The facts are that blood pressure is a risk factor for cardiovascular disease and that its reduction saves lives. This has been convincingly demonstrated. The question now is how best to translate that knowledge into practice. Clearly, displacement of the whole community's pressure distribution downward would be of tremendous benefit. A change of only a few mm Hg, if feasible and without cost in health-care terms, would produce more disease prevention than any conceivable clinical strategy. Regrettably, the means to achieve this goal are not available. New tools to improve dietary and behavioral approaches to attaining these goals are desperately needed. For physicians, the immediate issue is how to apply the powerful and varied tools that dramatically lower blood pressure in individual patients. In this clinical setting, blood pressure must be seen for what it is--a reflection of relative risk, a risk factor, and only one of the multiple factors that together determine absolute risk. Blood pressure reduction is not curative (because high blood pressure is not a disease) but rather is a technique to reduce the odds of heart attack, stroke, and renal failure. Hypotensive therapy should therefore be applied when the absolute likelihood for a stroke or heart attack, is great enough to suggest a real chance for benefit by virtue of the reduction of any particular blood pressure level.

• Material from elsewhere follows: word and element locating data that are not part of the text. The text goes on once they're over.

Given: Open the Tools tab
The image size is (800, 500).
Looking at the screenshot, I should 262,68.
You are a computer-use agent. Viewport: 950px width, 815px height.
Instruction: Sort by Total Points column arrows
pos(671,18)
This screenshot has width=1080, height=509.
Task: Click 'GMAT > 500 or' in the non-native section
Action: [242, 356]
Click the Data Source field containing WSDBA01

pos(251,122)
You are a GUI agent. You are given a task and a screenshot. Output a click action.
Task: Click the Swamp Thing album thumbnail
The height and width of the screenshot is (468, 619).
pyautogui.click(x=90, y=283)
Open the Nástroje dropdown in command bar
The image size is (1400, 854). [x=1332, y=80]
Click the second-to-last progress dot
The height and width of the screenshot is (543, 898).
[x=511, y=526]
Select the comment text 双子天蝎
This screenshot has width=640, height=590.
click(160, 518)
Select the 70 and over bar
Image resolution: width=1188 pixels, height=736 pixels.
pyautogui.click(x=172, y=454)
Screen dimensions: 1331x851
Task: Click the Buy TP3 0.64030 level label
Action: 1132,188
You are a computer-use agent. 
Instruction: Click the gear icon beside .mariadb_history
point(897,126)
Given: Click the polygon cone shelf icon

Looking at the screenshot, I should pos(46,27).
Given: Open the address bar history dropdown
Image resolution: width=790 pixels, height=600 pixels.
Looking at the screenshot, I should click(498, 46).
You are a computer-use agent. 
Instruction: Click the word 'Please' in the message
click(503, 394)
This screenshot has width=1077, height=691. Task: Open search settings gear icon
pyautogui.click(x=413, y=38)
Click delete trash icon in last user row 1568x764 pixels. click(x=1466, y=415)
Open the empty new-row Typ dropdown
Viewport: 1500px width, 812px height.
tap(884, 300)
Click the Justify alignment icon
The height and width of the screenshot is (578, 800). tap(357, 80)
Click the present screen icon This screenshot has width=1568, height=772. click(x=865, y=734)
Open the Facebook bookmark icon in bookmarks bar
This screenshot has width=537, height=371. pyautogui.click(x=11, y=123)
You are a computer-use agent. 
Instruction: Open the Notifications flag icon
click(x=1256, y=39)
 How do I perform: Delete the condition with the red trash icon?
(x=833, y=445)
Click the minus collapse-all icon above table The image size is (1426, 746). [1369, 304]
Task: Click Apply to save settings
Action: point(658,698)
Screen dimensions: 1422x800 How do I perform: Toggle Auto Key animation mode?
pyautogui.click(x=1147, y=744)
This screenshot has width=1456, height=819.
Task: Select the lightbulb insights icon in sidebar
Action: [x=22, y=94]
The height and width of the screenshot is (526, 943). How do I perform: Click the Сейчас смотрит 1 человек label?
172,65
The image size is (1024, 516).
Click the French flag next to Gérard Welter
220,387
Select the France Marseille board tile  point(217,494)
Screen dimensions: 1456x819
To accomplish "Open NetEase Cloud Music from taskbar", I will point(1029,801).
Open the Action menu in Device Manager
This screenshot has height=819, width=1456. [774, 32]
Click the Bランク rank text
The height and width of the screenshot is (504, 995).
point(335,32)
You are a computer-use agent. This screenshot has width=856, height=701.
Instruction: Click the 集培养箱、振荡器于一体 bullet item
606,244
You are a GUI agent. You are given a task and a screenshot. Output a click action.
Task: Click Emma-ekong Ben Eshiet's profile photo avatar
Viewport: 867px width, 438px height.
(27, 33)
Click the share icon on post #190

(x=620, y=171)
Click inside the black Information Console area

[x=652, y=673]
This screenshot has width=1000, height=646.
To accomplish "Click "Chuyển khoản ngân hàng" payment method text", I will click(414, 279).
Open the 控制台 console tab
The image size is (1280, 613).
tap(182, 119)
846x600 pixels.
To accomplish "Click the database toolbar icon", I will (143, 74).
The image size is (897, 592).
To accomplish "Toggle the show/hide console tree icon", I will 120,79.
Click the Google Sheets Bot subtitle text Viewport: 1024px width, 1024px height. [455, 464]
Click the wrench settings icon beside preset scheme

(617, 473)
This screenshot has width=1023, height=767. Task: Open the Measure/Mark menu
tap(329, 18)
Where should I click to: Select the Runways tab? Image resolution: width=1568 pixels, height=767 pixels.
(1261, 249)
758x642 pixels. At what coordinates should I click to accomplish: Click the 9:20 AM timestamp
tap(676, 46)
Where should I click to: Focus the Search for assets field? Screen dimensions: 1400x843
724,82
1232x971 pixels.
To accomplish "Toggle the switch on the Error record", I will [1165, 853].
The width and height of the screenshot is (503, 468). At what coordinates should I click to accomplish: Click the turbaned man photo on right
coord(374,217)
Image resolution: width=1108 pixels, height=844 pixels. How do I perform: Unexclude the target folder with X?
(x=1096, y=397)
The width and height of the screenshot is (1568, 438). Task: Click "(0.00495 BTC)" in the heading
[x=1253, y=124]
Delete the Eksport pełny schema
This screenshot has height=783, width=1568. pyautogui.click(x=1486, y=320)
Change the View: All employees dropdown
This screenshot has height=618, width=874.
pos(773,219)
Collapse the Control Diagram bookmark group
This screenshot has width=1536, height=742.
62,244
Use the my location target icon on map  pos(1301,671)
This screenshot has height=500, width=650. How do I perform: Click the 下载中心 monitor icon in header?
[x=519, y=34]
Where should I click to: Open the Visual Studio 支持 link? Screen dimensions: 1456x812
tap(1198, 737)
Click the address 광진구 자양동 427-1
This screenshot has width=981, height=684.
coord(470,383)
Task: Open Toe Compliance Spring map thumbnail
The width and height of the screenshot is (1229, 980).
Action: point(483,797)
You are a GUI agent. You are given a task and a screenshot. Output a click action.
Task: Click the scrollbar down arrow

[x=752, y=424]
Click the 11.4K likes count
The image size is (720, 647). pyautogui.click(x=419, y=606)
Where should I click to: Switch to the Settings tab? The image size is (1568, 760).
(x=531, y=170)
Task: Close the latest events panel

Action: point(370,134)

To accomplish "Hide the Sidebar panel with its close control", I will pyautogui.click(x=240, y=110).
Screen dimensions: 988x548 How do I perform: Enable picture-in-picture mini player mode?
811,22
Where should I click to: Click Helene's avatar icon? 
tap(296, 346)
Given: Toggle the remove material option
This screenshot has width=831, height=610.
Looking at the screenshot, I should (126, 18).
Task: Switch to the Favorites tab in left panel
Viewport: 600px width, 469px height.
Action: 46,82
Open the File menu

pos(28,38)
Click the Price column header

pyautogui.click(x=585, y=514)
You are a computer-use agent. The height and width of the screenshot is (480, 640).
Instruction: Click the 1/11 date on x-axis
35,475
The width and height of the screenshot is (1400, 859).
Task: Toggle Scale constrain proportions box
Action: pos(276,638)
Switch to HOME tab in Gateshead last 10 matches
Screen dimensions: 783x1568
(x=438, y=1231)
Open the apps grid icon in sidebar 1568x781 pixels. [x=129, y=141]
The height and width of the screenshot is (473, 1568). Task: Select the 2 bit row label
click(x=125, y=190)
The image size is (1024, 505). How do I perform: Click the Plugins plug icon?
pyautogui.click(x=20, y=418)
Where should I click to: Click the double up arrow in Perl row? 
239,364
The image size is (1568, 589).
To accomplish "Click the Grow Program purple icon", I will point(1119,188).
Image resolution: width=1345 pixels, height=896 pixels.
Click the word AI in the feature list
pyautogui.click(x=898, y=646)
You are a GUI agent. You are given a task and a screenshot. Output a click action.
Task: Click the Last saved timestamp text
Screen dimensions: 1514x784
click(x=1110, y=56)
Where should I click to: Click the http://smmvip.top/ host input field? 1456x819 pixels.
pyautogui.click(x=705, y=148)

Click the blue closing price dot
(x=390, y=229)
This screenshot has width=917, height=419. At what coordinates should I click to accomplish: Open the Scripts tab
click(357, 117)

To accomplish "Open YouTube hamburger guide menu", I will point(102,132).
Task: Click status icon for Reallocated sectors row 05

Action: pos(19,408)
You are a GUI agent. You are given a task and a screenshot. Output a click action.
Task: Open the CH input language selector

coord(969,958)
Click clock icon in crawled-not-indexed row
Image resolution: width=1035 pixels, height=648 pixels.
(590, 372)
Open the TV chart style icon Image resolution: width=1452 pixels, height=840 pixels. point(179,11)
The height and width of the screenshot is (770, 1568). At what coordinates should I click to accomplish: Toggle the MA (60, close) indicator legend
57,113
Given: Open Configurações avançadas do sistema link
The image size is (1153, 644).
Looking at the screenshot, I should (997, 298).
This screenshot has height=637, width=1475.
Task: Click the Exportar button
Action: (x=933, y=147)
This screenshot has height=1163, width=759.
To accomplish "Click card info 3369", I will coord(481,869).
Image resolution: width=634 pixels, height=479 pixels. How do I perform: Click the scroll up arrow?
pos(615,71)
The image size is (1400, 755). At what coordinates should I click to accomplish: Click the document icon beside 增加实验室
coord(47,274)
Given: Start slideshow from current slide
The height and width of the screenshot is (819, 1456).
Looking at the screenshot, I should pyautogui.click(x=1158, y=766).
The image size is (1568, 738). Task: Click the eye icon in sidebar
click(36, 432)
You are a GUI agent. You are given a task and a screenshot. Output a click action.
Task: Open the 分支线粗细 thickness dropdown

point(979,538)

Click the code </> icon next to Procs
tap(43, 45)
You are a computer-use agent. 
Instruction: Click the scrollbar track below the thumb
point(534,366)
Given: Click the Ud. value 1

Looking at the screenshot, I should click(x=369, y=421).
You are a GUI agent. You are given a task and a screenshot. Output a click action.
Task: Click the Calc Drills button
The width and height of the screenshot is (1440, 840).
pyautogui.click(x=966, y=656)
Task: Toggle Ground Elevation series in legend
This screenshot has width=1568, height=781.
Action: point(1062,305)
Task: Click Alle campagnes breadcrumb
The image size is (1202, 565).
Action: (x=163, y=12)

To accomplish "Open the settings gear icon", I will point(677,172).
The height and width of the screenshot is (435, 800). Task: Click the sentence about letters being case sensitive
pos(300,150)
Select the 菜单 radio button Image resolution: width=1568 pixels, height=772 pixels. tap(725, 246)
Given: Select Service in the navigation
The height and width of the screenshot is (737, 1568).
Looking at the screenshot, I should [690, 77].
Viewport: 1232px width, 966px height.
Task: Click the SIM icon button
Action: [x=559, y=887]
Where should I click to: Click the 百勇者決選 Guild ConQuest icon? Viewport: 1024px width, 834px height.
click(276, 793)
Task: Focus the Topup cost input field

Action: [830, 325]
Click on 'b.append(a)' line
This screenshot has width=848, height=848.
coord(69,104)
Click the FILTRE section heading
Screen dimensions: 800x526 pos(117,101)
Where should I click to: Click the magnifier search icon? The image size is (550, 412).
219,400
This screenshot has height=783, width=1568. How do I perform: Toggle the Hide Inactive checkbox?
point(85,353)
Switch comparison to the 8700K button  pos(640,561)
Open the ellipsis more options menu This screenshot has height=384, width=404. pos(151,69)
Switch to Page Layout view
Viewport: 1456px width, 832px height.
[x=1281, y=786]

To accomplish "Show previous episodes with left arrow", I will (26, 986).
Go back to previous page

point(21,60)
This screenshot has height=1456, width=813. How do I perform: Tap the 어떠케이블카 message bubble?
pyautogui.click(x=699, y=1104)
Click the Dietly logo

Therapeutic decisions should weigh the potential for benefit as well as the burden of intervention. The worthy clinician must define those parameters, assist the patient to assess their implications, and finally implement the therapeutic choice that follows, to provide the best possible care.
事实是,血压是心血管疾病的一个风险因素,降低血压能挽救生命。这一点已得到令人信服的证明。现在的问题是如何最好地将这一知识转化为实践。显然,将整个社区的血压分布向下移动将带来巨大益处。仅改变几毫米汞柱,若可行且在医疗保健方面无需成本,将比任何可想象的临床策略预防更多疾病。遗憾的是,实现这一目标的手段并不存在。迫切需要新的工具来改进实现这些目标的饮食和行为方法。对于医生而言,当务之急是如何应用能显著降低个体患者血压的强大且多样的工具。在这种临床背景下,必须认识到血压的本质——它是相对风险的反映、一个风险因素,且只是共同决定绝对风险的多个因素之一。降低血压并非治愈性的(因为高血压不是一种疾病),而是一种降低心脏病发作、中风和肾衰竭几率的技术。因此,当因降低任何特定血压水平而使中风或心脏病发作的绝对可能性大到足以表明有真正受益机会时,就应应用降压治疗。治疗决策应权衡受益潜力以及干预负担。优秀的临床医生必须确定这些参数,协助患者评估其影响,并最终实施后续的治疗选择,以提供尽可能好的护理。